I know that I often get tunnel vision. I know I can think creatively and “outside of the box” when coming up with ideas and solutions at work. But, in everyday life so to speak, I tend to lose sight of the fact that lots of different options, responses and solutions exist for everyday problems, particularly parenting problems. And, in fact, taking the most conventional response isn’t usually the one that is going to teach my kids what I want to teach them.
Several weeks ago, an article about why Americans kids are so spoiled struck a chord ~ mostly because I realized that I had fallen into the trap of doing a lot of things myself because it was easier for me, ignoring the lesson that my kids were learning. While it is my desire for my kids to grow up to be happy, independent, RESOURCEFUL adults, I was teaching them the exact opposite by doing things that they were capable of doing just because it would be faster or easier if I tied their shoes or got their backpacks together or insert any task. That article resulted in a dramatic shift in our household that continues to be played out . . .

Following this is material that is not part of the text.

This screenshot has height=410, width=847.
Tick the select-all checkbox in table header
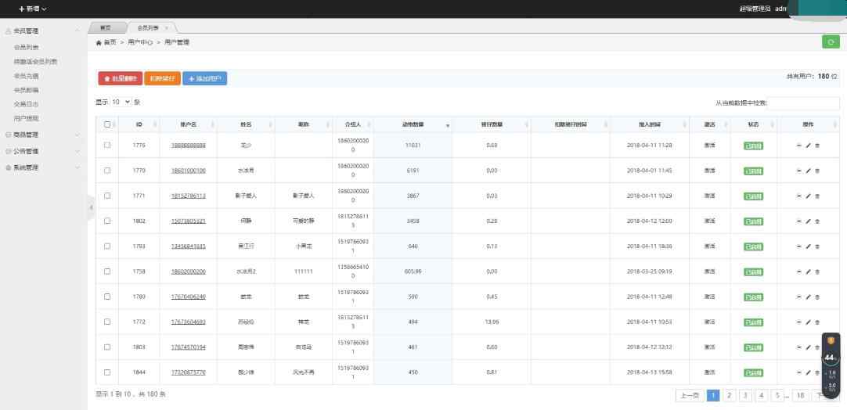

And today, something else came along to remind me that I shouldn’t get tunnel vision. That sometimes the unexpected response is the best response. An article about a dad who, when his son was faced with bullying because his son wanted to wear dresses to school, elected not to try to force his son to conform or to try to force the school to police the bullying or any of the other conventional solutions but instead, had his son’s by being different with his son. Showing his son and the world that his son’s choice was just fine, thank you.
So, I am going to take the lessons to heart from this Father of the Year. I am going to keep in mind the lessons I would like to teach and I am going to lead by action. And, of course, I’ll be different with you.